Pros
- Several years ago, they had some fairly innovative assessment products for the education sector. The future seemed bright. - Generally nice coworkers - Opportunities to learn some new tech and attend conferences
Cons
- Development teams have a rigid form of agile imposed on them. This involves constant 2-week sprints with a half to full day of sprint demo, retro, and planning. This led to a short-term boost in productivity by creating a sense of urgency. However, it had negative long-term consequences for system stability due to a lot of hastily thrown together software building up over the years. It also had a psychological effect of shrinking everyone's time horizon to 2 weeks and obsessing over the number of points completed as opposed to building good systems and adding value for the customers. - On the systems side, the developers received little guidance in terms of architecture, security, design, or business requirements. This often led to developers jumping right into coding and making a lot of judgement calls while scrambling to meet the micro-deadlines. - Extraordinarily high management and employee turnover made it difficult to accomplish objectives.

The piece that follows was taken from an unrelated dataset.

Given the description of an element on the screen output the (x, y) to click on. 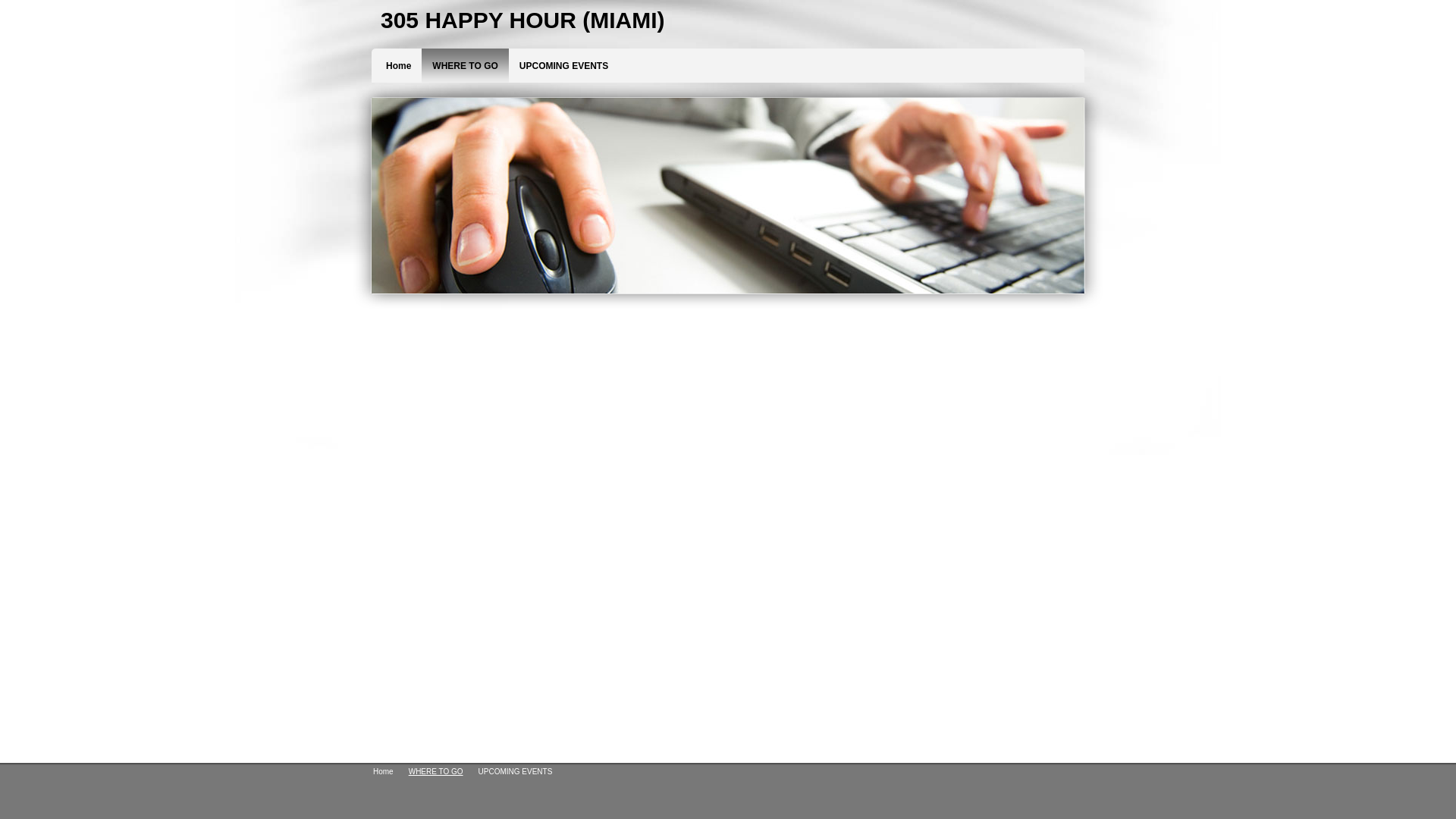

This led to a lot of initiatives being started and then abandoned before completion. One reason for the turnover is that the raises tended to be small to nonexistent, so good talent would jump ship for a 20% pay hike. - Unstable systems required a lot of manual intervention and bug fixes to keep them operational. There were problems during almost every peak usage period. - Some employees got away with doing little to no work with no consequences for long periods of time. There was some abuse of the work from home policy. - Massive underinvestment in basic technology infrastructure such as configuration management, server virtualization, and software release processes. Developers had to act as devops in many cases to get things done.